Do I keep my website if I leave a marketing agency?

Sometimes — depends on the contract. With many agencies, the website stays in agency-controlled hosting and isn't easily portable. Always ask in writing before signing: if I cancel the retainer, do I keep the website, the domain, and the customer data? If the answer's vague or written in marketing-speak, assume the site isn't portable and get the commitment in writing before signing anything.

Do I keep my Meta and Google Ads accounts if I leave?

Often the ad accounts, audience pixels, and lead-form data sit in agency-controlled containers. Leaving the agency can mean losing the accumulated targeting data and audience learning. Insist that ad accounts are set up in your own business name with the agency given user access, not the other way round.

What platform do marketing agencies usually build websites on?

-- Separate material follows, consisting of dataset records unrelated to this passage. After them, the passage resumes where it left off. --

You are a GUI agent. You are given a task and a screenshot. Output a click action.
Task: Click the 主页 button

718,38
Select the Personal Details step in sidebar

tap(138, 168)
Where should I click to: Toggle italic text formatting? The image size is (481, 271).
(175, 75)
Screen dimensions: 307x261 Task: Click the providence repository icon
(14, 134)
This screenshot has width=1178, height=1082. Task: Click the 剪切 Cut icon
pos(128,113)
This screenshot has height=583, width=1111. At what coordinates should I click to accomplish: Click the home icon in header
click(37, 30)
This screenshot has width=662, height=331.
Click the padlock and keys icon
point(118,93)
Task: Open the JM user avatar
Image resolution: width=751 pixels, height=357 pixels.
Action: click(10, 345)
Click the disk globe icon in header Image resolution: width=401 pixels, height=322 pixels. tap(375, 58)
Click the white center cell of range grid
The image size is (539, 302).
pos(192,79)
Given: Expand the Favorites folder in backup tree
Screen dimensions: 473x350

Most agency-bundled websites at the £300–£700/month tier are built on WordPress using a drag-and-drop page builder (Elementor and Divi are the two most common), or on rebranded all-in-one platforms like HighLevel. A site custom-coded from scratch is rare at this price band — the hours don't fit the retainer maths. Templates can look fine; the things to know are that they tend to be slower on mobile, can be hard to take with you if you leave, and often start from a paid template you can spot across many agencies' clients.